Тёмно-серое чудо железной дороги высадило нас на такой же, как в Замброне, станции. Как и там, платформа здесь была вымощена брусчаткой. Никакого асфальта я не увидел. Перейдя пути, мы спустились по лестнице и очутились около кафе, стоявшего в огороженном дворе рыбацкого, наверное, хозяйства. Думать так позволяли лодка на крыше одного из строений и рыбацкая сеть, висевшая рядом. На той же крыше лицом к морю и домикам, расположенным напротив этого строения, стояла фигурка человека в монашеской одежде, а также лежали бутылки, наполненные водой. Саму крышу давно никто не красил.
Из кафе открывался вид на морской простор, перед которым белел песчаный пляж с одиноким стульчиком у воды. Как и на пляже в нашем отеле, так и здесь поражала чистота морской воды. Здесь также море отличалось спокойным нравом, говоря о том, что все эти места находятся в одной бухте. Около берега из моря вырастала гряда из аккуратно сложенных камней.
Мы продолжили путь по улочке, идущей верхом по отношению к строениям этого хозяйства. Чуть пройдя и оглянувшись, я понял, что те строения не входили в хозяйство. Там мы стояли над местом, куда улочка приходила в тупик. Строения были чьими-то жилыми домами. Улочка отличалась безлюдностью, но около домов стояло много машин. В основном, дома имели два-три этажа. Окна многих из них закрывались ставнями, похожими на стиральные доски и тоже давно не покрашенными. Я увидел между несколькими домами перетяжки из разноцветных треугольных флажков, символов праздничного шествия.

Путь пролегал по движению электрички – слева красовалось море, а справа – высокие горы. Мы словно зашли в туннель – настолько узкой оказалась следующая улочка. Необычность домов, даже ширины улицы удивляла, пробуждала интерес к тому, что будет дальше.

• • •

Задание A
Ответьте на вопросы по тексту о прогулке вдоль моря.
(i) Чем была вымощена платформа станции?
(ii) Что вырастало из моря около берега?
(iii) На что были похожи ставни на окнах домов?
Задание B
Напишите продолжение текста о прогулке вдоль моря, начиная сразу после его последнего предложения.

• • •

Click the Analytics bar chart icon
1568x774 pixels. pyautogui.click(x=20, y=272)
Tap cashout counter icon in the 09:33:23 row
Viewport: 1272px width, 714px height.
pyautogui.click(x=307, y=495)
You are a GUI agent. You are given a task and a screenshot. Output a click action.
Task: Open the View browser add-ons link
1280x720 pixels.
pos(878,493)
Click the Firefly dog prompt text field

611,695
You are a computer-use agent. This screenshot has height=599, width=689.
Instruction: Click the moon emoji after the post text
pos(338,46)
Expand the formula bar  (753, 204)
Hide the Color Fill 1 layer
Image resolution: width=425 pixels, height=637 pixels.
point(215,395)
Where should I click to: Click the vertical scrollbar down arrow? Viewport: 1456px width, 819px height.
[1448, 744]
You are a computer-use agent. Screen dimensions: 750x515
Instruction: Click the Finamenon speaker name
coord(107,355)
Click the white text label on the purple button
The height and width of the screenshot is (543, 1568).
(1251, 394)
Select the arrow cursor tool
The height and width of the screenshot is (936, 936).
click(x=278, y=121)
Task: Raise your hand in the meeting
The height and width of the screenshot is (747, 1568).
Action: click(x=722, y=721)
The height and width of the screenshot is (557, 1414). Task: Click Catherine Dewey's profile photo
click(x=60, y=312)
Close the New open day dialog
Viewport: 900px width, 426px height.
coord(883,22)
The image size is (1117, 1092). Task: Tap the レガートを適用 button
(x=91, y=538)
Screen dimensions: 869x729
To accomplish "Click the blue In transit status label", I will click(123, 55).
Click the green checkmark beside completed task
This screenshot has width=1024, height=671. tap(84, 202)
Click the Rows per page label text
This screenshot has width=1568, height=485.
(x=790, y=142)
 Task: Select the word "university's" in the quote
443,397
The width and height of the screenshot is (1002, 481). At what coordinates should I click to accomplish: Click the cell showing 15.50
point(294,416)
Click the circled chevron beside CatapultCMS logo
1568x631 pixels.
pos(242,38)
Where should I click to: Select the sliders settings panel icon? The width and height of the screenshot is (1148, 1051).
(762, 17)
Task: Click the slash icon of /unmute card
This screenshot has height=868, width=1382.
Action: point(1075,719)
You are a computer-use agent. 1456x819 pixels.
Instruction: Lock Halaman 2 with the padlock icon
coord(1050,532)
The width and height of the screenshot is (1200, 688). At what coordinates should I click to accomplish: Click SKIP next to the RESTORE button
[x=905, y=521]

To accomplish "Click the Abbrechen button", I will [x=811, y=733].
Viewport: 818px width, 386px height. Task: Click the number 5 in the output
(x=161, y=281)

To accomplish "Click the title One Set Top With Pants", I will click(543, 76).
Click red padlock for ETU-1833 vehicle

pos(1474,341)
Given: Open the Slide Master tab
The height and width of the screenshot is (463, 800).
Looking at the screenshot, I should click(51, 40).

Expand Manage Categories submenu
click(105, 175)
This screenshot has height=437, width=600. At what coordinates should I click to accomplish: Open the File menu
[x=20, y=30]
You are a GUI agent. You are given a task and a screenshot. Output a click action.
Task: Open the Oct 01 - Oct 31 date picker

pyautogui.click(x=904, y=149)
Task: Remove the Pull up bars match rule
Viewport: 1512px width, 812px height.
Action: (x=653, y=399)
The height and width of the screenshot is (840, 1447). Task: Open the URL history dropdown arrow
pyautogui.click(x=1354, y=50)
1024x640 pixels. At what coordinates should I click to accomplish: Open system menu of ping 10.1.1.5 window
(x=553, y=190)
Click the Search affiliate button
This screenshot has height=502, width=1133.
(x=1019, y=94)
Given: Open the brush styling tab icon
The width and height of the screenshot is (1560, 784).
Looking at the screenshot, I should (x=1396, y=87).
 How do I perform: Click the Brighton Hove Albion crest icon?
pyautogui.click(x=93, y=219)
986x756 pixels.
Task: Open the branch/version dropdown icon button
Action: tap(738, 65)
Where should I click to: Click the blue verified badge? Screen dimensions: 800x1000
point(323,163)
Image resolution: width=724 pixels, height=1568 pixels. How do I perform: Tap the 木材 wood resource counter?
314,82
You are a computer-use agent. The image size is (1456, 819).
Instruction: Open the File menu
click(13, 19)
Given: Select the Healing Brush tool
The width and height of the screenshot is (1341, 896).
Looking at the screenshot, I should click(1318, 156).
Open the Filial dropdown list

• • •

Ожидаемый ответ A
(i) Брусчаткой.
(ii) Гряда из аккуратно сложенных камней.
(iii) На стиральные доски.

Ожидаемый ответ B
А дальше я увидел новостройку. Точно такую же, как в моём городе. Только здесь она была скромнее – всего шесть этажей. Улочка закончилась, и нам открылся пляж, на котором находились люди (вот, куда они подевались!). Зонты, надувные матрасы – ничего необычного. Место перед пляжем обустроили – та же брусчатка, металлические скамейки, дерево средней длины с розовыми цветами. Краска на скамейках, правда, уже выцвела. Дальше – снова кафе. LA NAVA. Оно было закрыто, но зал со столиками открыт. У стены этого зала подвесили лодку и укрыли рыбацкой сетью. Напротив кафе – здание в классическом стиле, совсем как в моём городе на улице Карла Маркса. После – снова вид на пляж. Теперь вместо гальки лежал песок, а на нём словно отдыхали 17 лодок. В основном, белых, но встречались и жёлтая, и синяя, и зелёная. Пару из них укрыли брезентом. Одна, жёлтая, стояла на тележке позади всех. Спокойное синее море с горным силуэтом позади себя, почти белый песок, словно разбросанные по нему лодки и конусообразная ель позади этих лодок составляли изумительный пейзаж.
Мои спутники, впрочем, как и я, знали одну из целей нашего турпохода – мороженое «Трюфель». О нём я услышал в автобусе, который вёз меня в «Борго». Гид, сидевший впереди салона, поведала вновь прибывшим, что это лакомство – одна из достопримечательностей Калабрии. Приехать сюда и не попробовать «Трюфель» - значит не побывать в Калабрии.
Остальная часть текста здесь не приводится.